Vestimenta de compressão na síndrome de taquicardia ortostática postural

De acordo um pequeno estudo clínico com 30 pessoas e com desenho cruzado randomizado, pessoas com síndrome de taquicardia ortostática postural (SPOT) tiveram certo alívio utilizando uma vestimenta de compressão na altura da cintura.

No teste de inclinação de cabeça para cima (HUT) de 10 minutos, áreas maiores de compressão ao redor do torso foram associadas a tendências decrescentes significativas na frequência cardíaca (FC) e sintomas do Vanderbilt Orthostatic Symptom Score (VOSS):

  • Sem compressão: HR 109 batimentos/min em média, com VOSS médio de ~25 unidades
  • Compressão da perna: 103 batimentos/min e VOSS ~23 unidades
  • Compressão abdominal e coxa: 97 batimentos/min, com VOSS ~15 unidades
  • Compressão total abdominal e de perna: 92 batimentos/min e VOSS ~10 unidades

O estudo, portanto, fornece “evidência de prova de princípio para apoiar a eficácia aguda deste tratamento relativamente barato e fácil de implementar”, para pessoas com SPOT, de acordo com Satish Raj, MD, da Universidade de Calgary em Alberta, e colegas em seu estudo publicado na edição de 26 de janeiro do Journal of the American College of Cardiology.
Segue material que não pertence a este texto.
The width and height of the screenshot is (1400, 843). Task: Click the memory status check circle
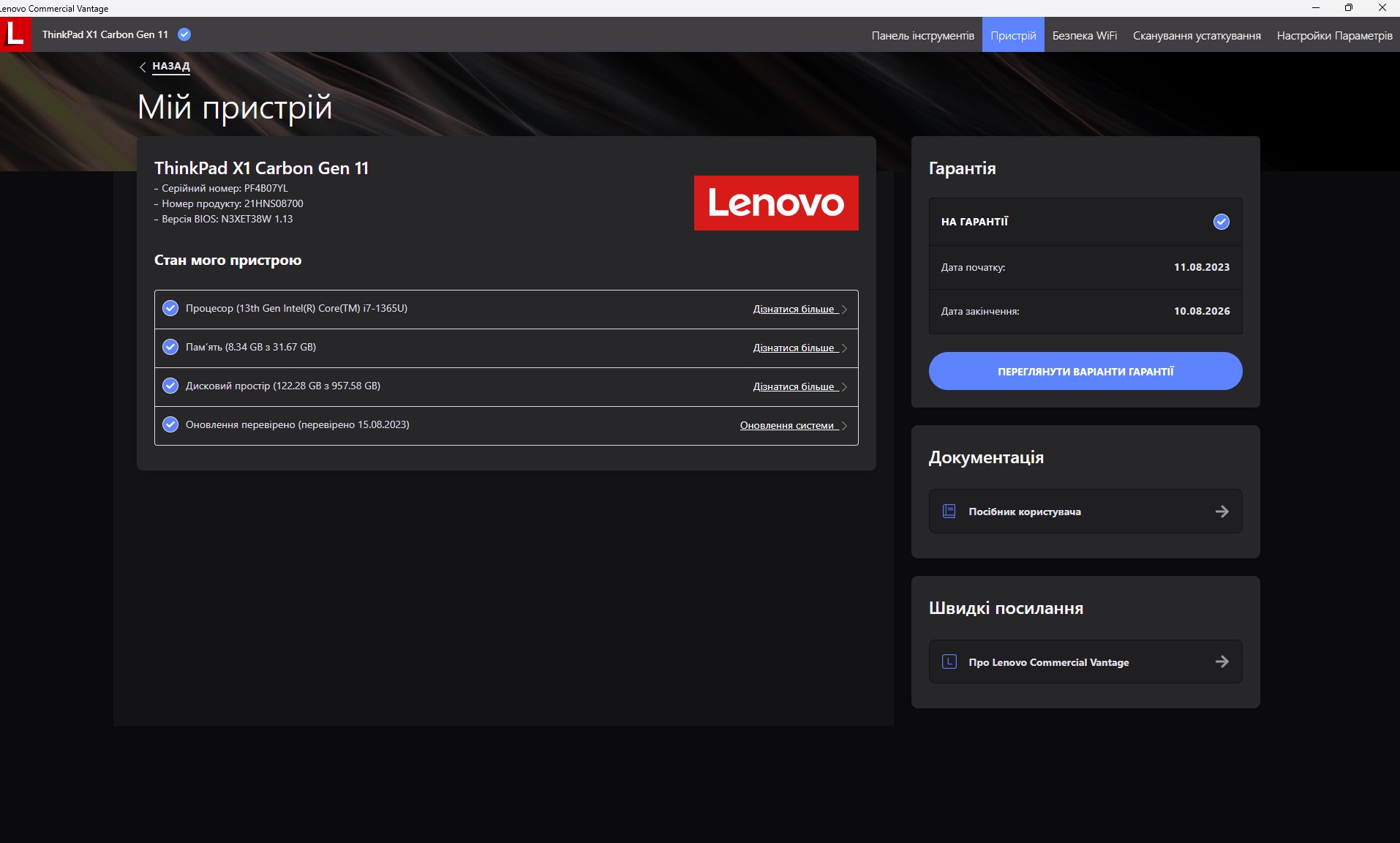click(170, 348)
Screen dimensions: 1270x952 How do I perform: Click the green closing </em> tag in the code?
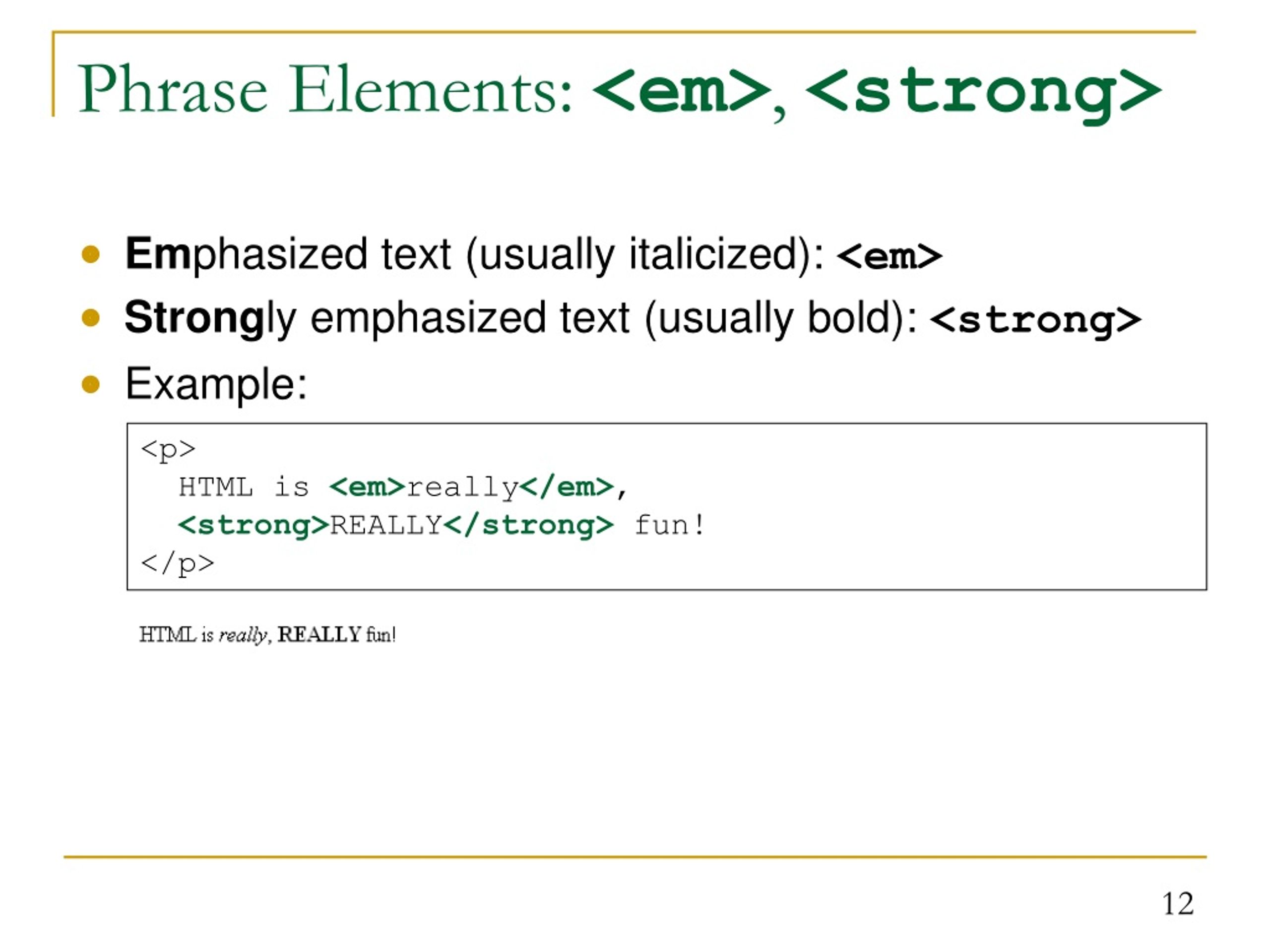pos(567,487)
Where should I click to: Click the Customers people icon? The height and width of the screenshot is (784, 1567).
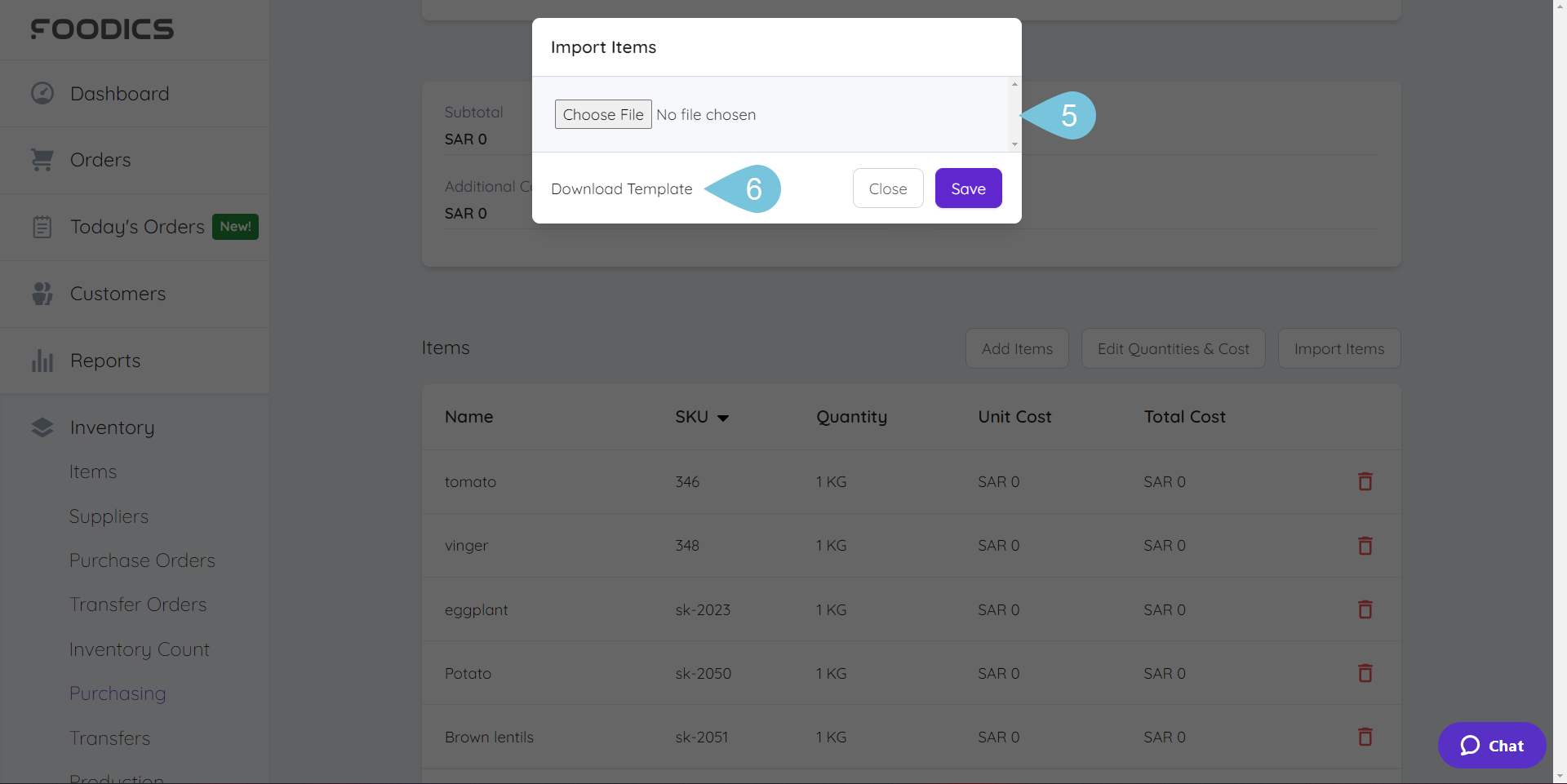[42, 293]
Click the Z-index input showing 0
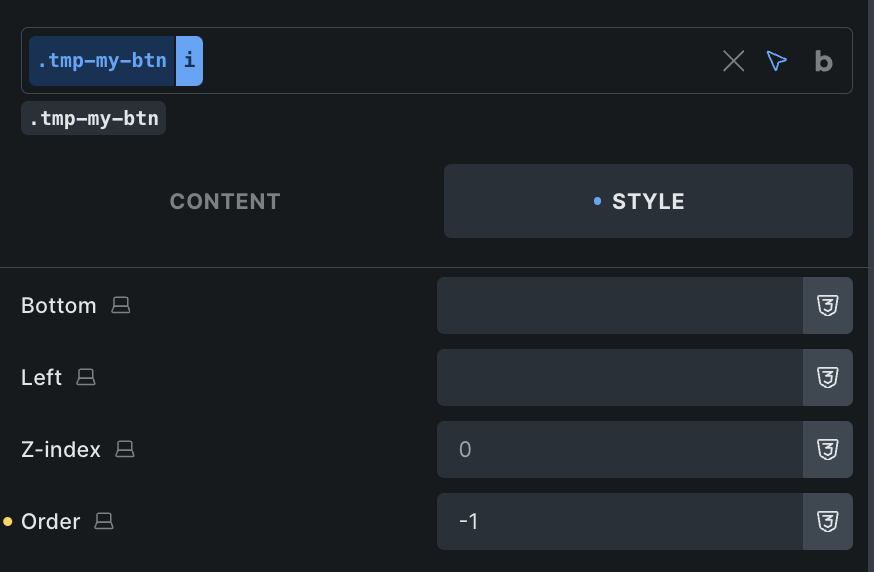Viewport: 874px width, 572px height. tap(620, 449)
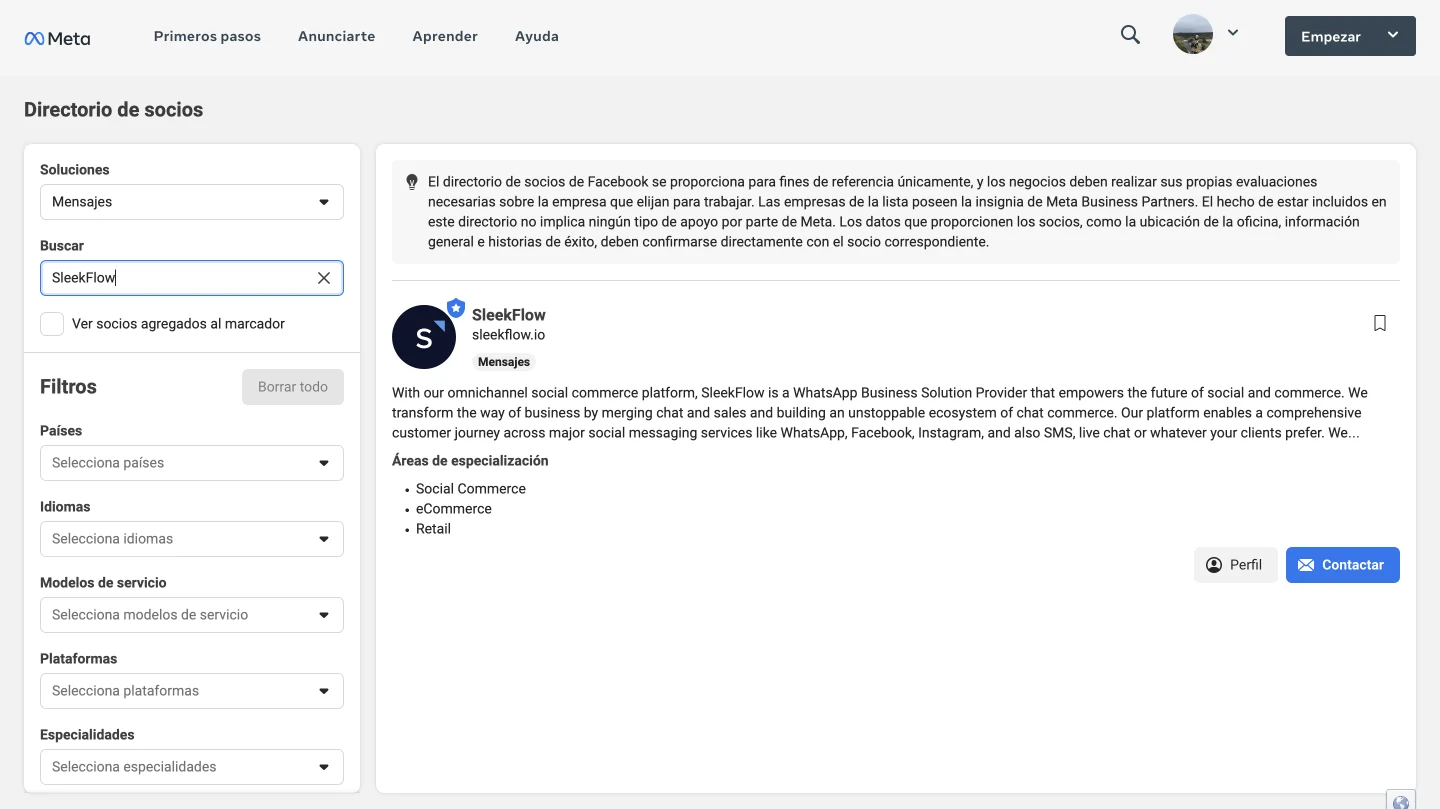This screenshot has height=809, width=1440.
Task: Expand the chevron next to Empezar
Action: tap(1392, 35)
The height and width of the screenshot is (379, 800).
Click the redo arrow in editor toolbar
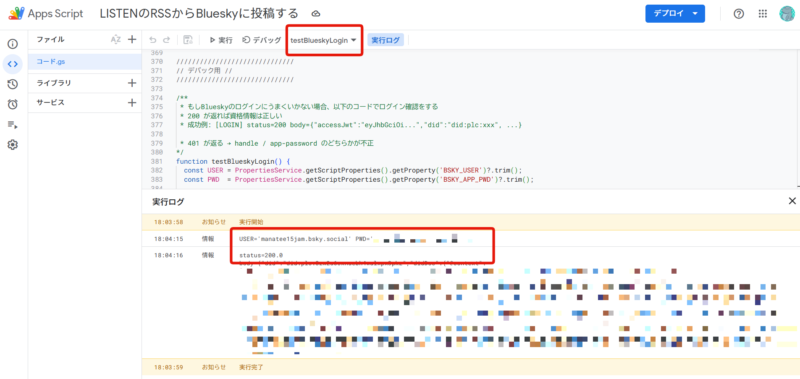pos(166,40)
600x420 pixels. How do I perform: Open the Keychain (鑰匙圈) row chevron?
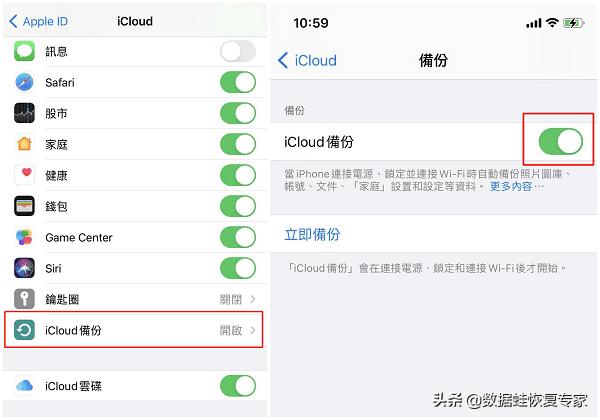pyautogui.click(x=253, y=299)
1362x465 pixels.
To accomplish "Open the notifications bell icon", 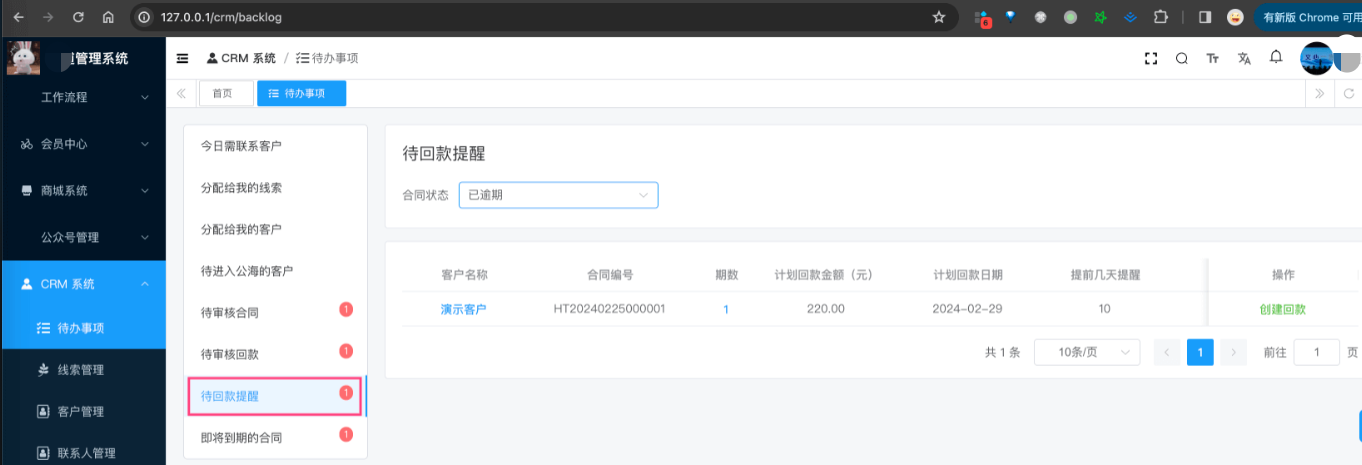I will click(1276, 58).
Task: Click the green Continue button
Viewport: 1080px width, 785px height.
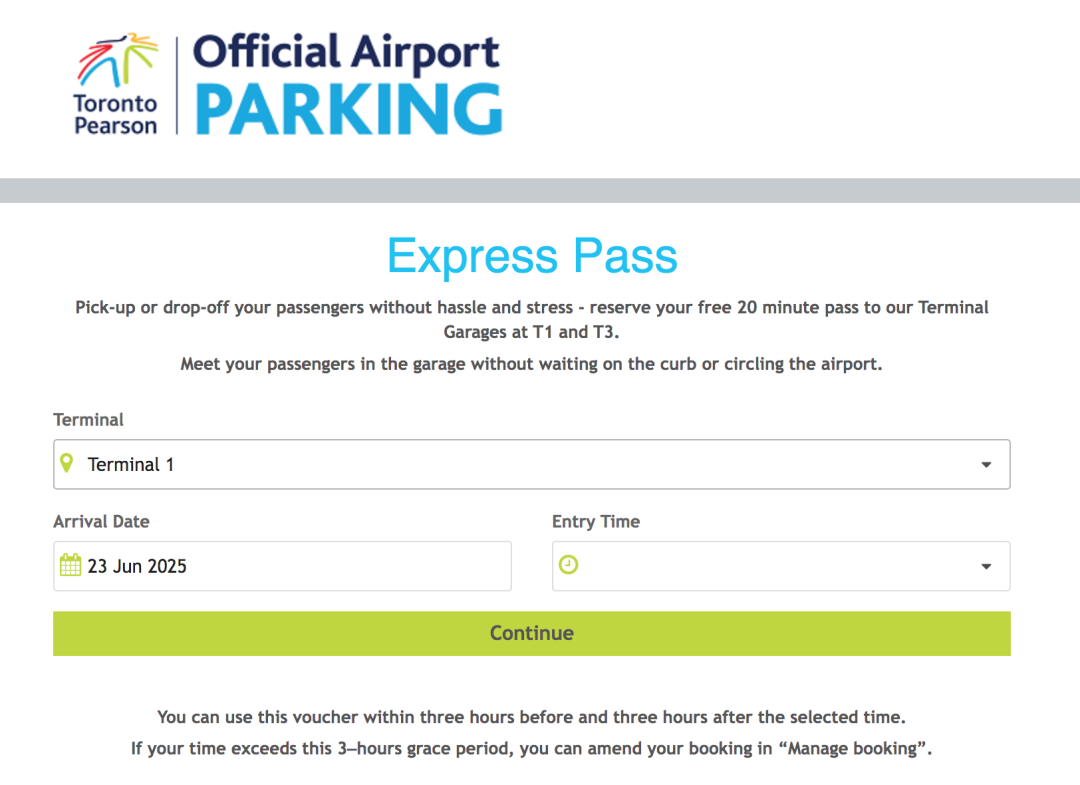Action: (532, 634)
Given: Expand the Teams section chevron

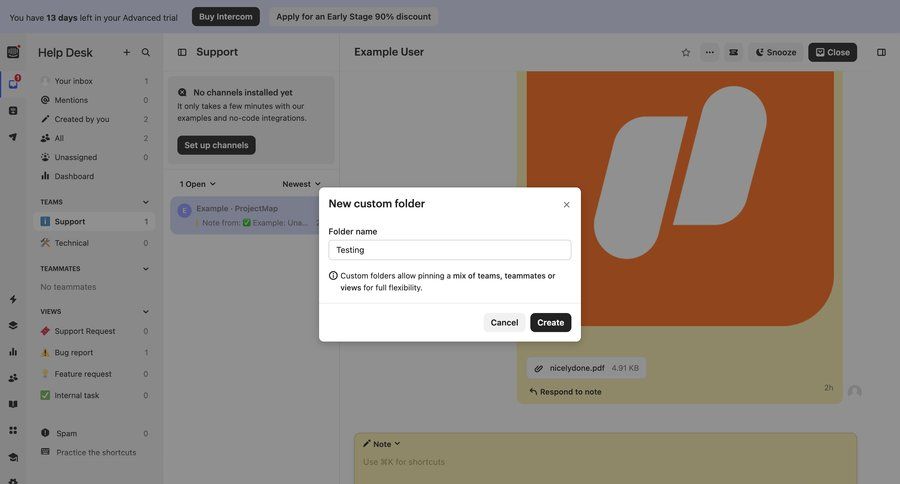Looking at the screenshot, I should (146, 201).
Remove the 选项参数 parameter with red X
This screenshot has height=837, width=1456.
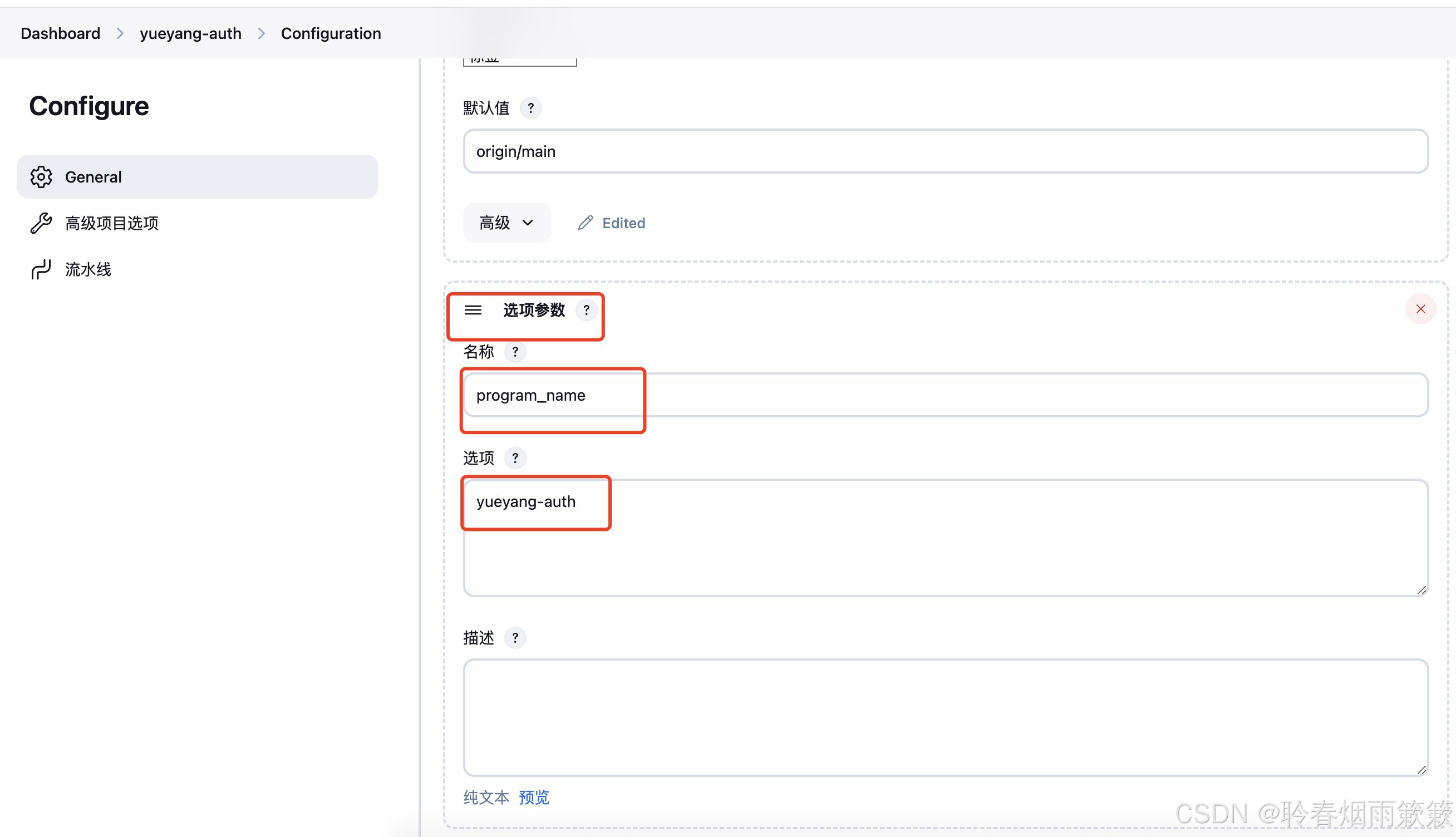point(1420,309)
Quando pesquisados, 56% dos participantes do estudo disseram que se sentiram muito melhor com a compressão total em comparação com a compressão zero, e outros 22% disseram que se sentiram um pouco melhor.

Os efeitos da compressão pareciam ser estimulados pelo melhor resultado da manutenção do volume sistólico com compressão ao longo do HUT. A compressão abdominal e da coxa e a compressão total mantiveram o volume sistólico e a pressão arterial (PA) sistólica mais estáveis ​​do que a perna e sem condições de compressão, relataram os autores.

As roupas de compressão são frequentemente prescritas off-label para pacientes SPOT, apesar da base de evidências limitada que apoia sua eficácia. Acredita-se que a compressão externa desloque o sangue acumulado no abdome e nas extremidades inferiores de volta à circulação central, aumentando a pré-carga e reduzindo a FC, explicaram Raj e colegas.

Embora houvesse maiores benefícios com mais compressão no estudo, a compressão abdominal sozinha pode ser um benefício clínico para os pacientes, eles observaram.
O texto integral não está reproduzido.